Menteri Sosial Saifullah Yusuf atau Gus Ipul menegaskan bahwa program Sekolah Rakyat berangkat dari kejujuran. Indonesia masih menghadapi persoalan jutaan anak usia sekolah yang belum mengenyam pendidikan.

Pernyataan itu disampaikan Gus Ipul saat menerima audiensi sejumlah kepala daerah di Kantor Kementerian Sosial, Jakarta, Senin (29/6).

>>> Cuplikan Cyberpunk: Edgerunners Season 2 Diduga Bocorkan Cameo Karakter Cyberpunk 2077

Hadir Gubernur Papua Mathius Derek Fakhiri, Bupati Solok Selatan Khairunas, Bupati Bantul Abdul Halim Muslih, dan Wakil Bupati Puncak Naftali Akawal.

"Satu hal yang penting dari Sekolah Rakyat ini dimulai dari kejujuran, dimana kita harus jujur bapak ibu sekalian, banyak anak-anak usia sekolah yang tidak sekolah," ujar Gus Ipul didampingi Wakil Menteri Sosial Agus Jabo Priyono.

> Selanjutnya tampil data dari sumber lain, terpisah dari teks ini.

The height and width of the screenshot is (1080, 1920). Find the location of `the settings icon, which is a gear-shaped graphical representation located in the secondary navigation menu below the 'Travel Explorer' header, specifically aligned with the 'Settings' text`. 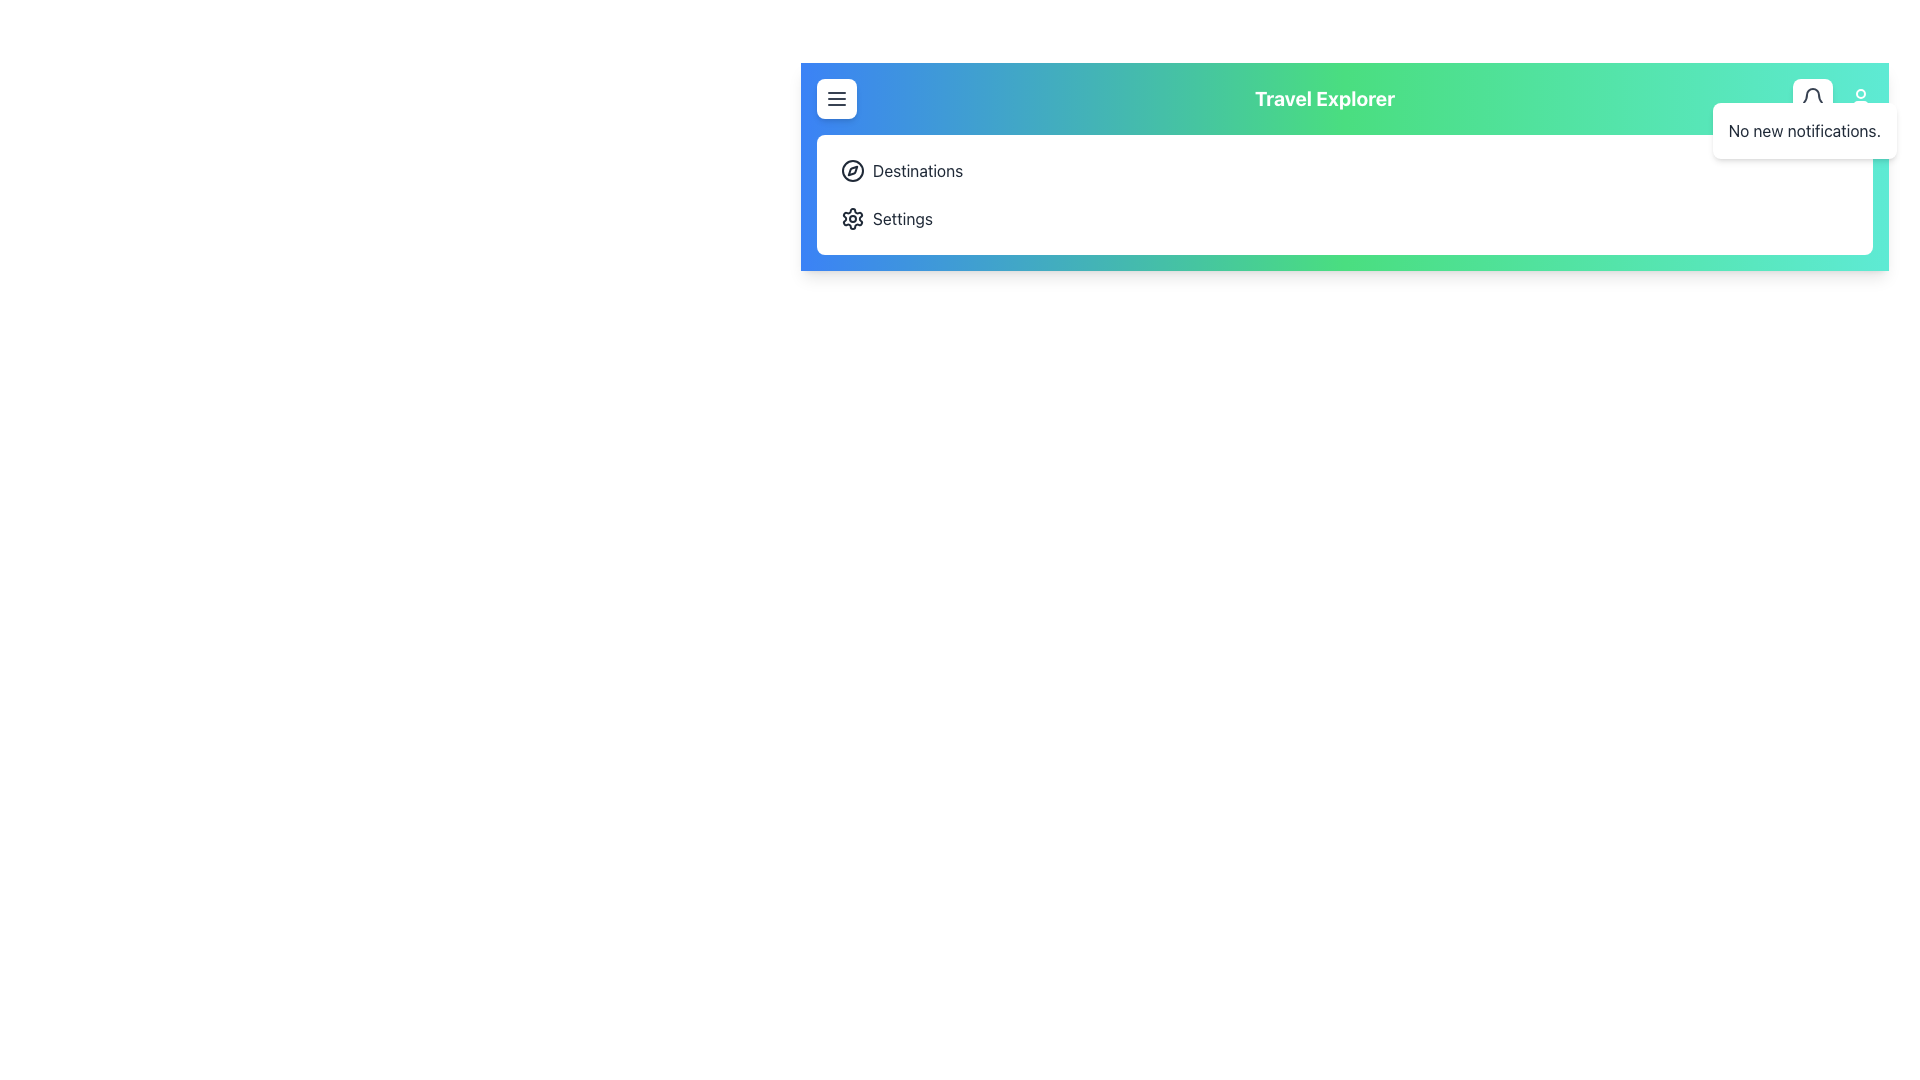

the settings icon, which is a gear-shaped graphical representation located in the secondary navigation menu below the 'Travel Explorer' header, specifically aligned with the 'Settings' text is located at coordinates (853, 219).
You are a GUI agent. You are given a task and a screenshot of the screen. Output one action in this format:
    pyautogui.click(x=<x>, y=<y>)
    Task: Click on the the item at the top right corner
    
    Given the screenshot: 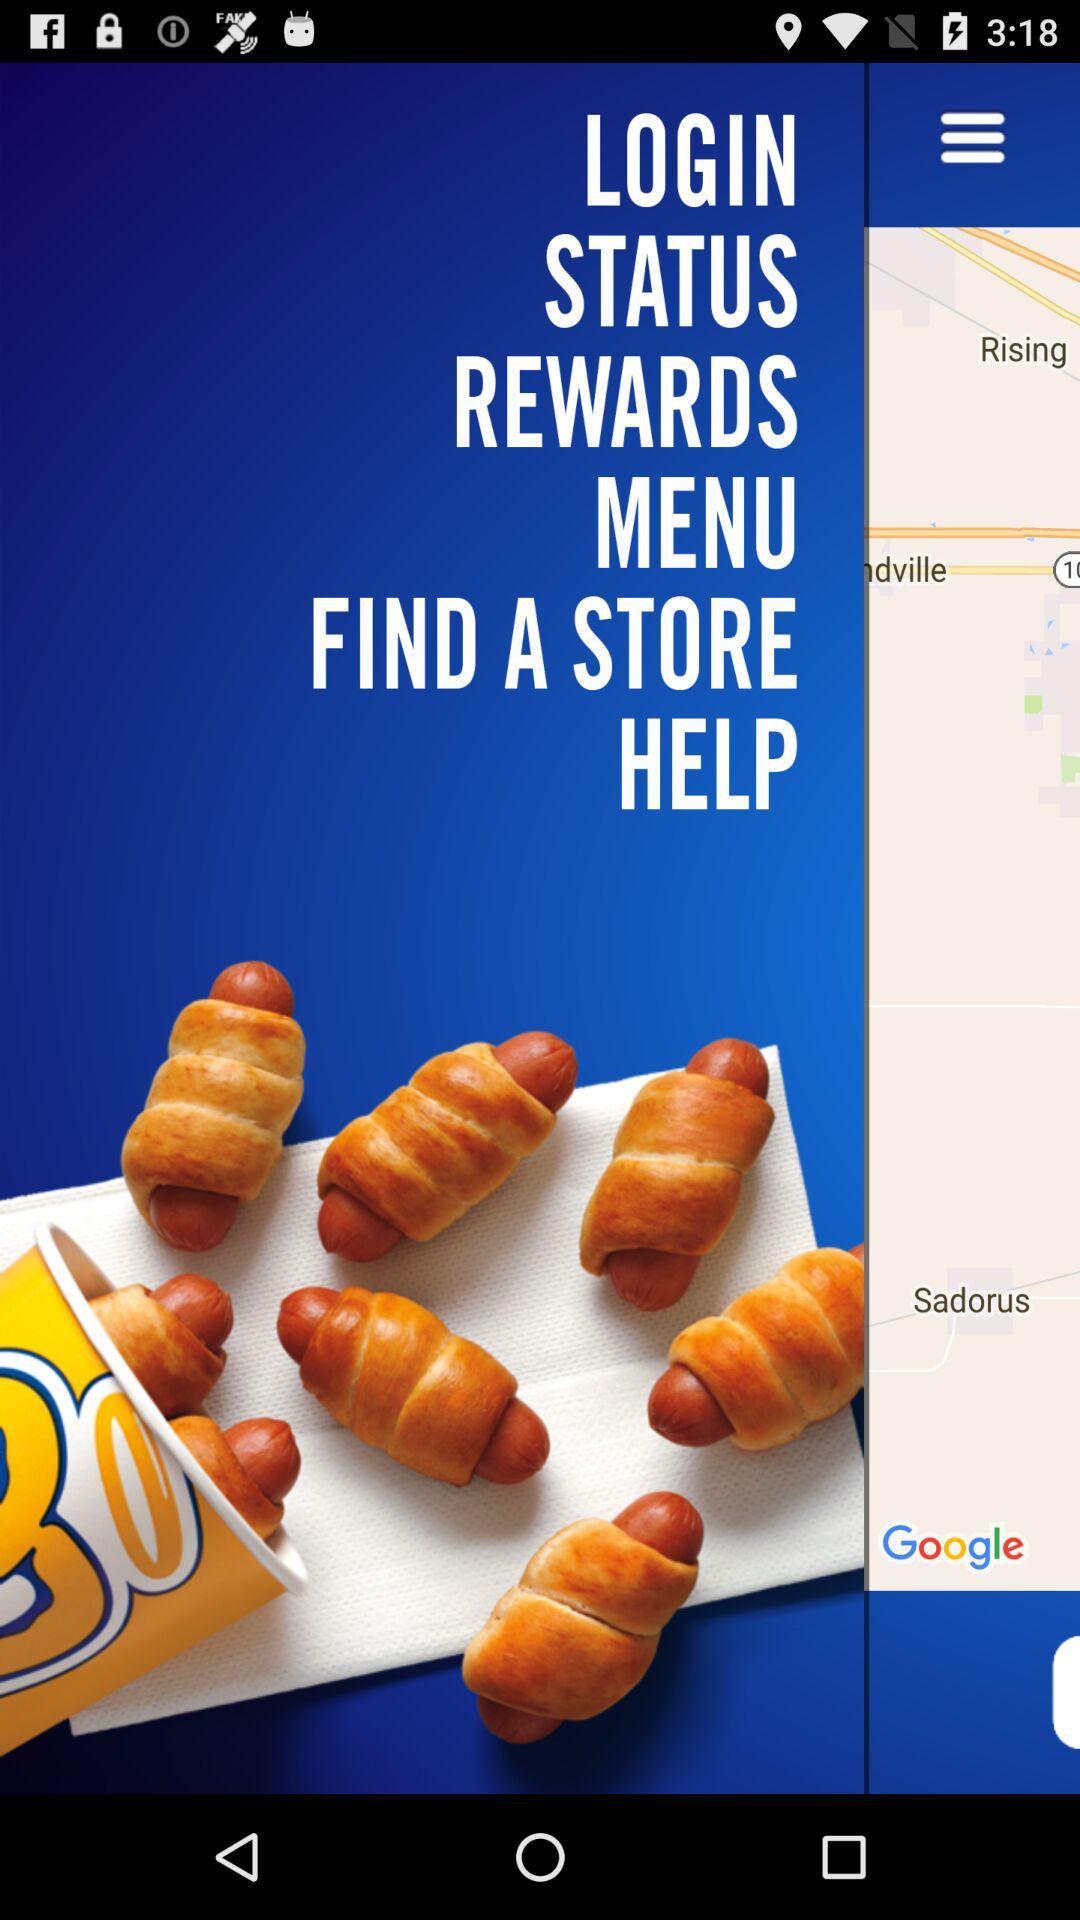 What is the action you would take?
    pyautogui.click(x=971, y=138)
    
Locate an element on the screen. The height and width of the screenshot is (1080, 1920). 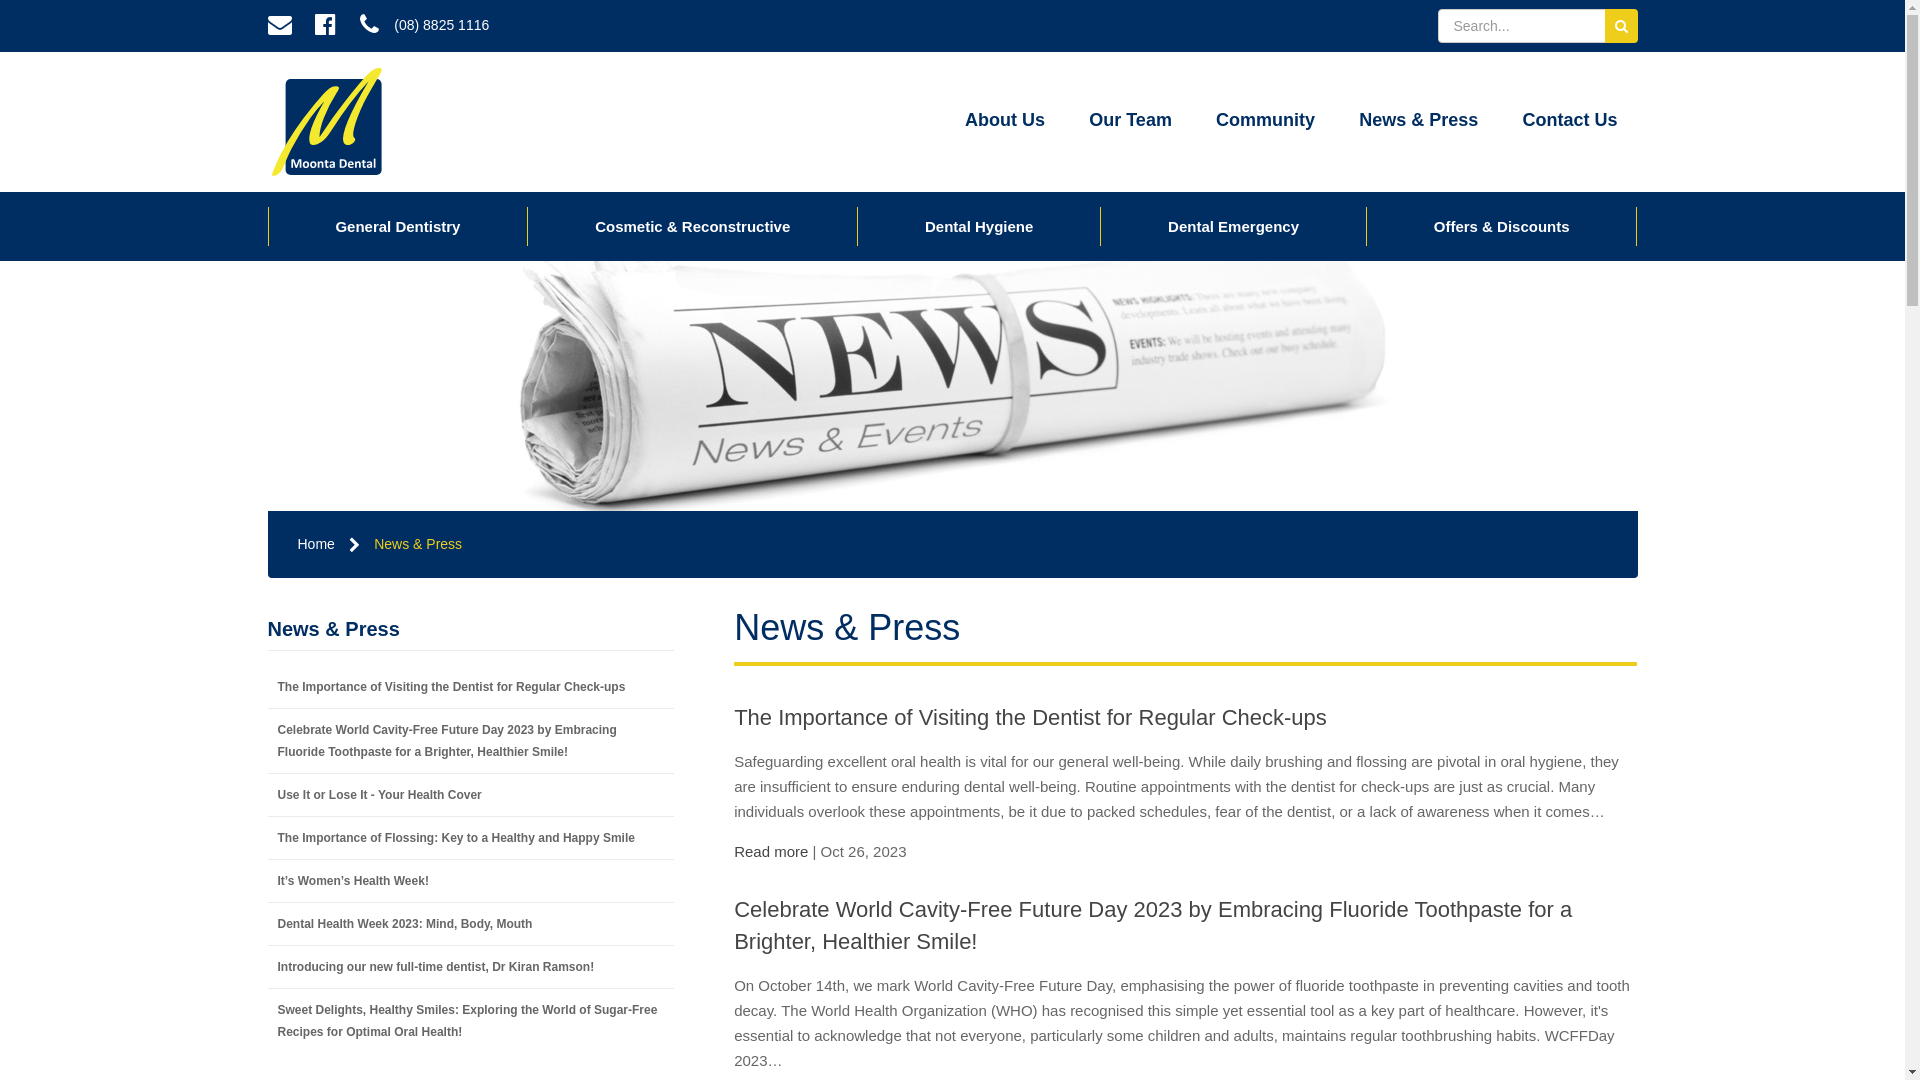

Menurut Gus Ipul, berdasarkan data Badan Pusat Statistik (BPS), terdapat lebih dari empat juta Anak Tidak Sekolah (ATS) di seluruh Indonesia.

Kelompok tersebut mencakup anak yang belum pernah sekolah, putus sekolah, maupun yang berisiko putus sekolah.

"Namanya ATS atau Anak Tidak Sekolah, empat juta lebih di datanya BPS seluruh Indonesia, mereka belum sekolah, tidak sekolah, putus sekolah, dan berpotensi putus sekolah," kata Gus Ipul.

Gus Ipul menjelaskan bahwa anak tidak sekolah tersebut mungkin berada di sekitar kita namun keberadaannya tidak disadari. Mereka belum terbawa dalam proses pembangunan.

"Banyak anak-anak di Sekolah Rakyat yang merupakan bagian dari ATS ini. Contoh, gak usah jauh-jauh di Papua, gak usah jauh-jauh di Solok Selatan.

Di Jakarta itu ada namanya Al-Jabbar, 15 kilometer kira-kira dari Istana Negara, dia usia 15 tahun, tetapi tidak pernah sekolah," ujarnya.

Anak-anak tersebut oleh Presiden Prabowo Subianto disebut the invisible people. Mereka adalah keluarga yang penderitaannya tidak nampak dan mendapatkan perhatian khusus melalui hadirnya Sekolah Rakyat.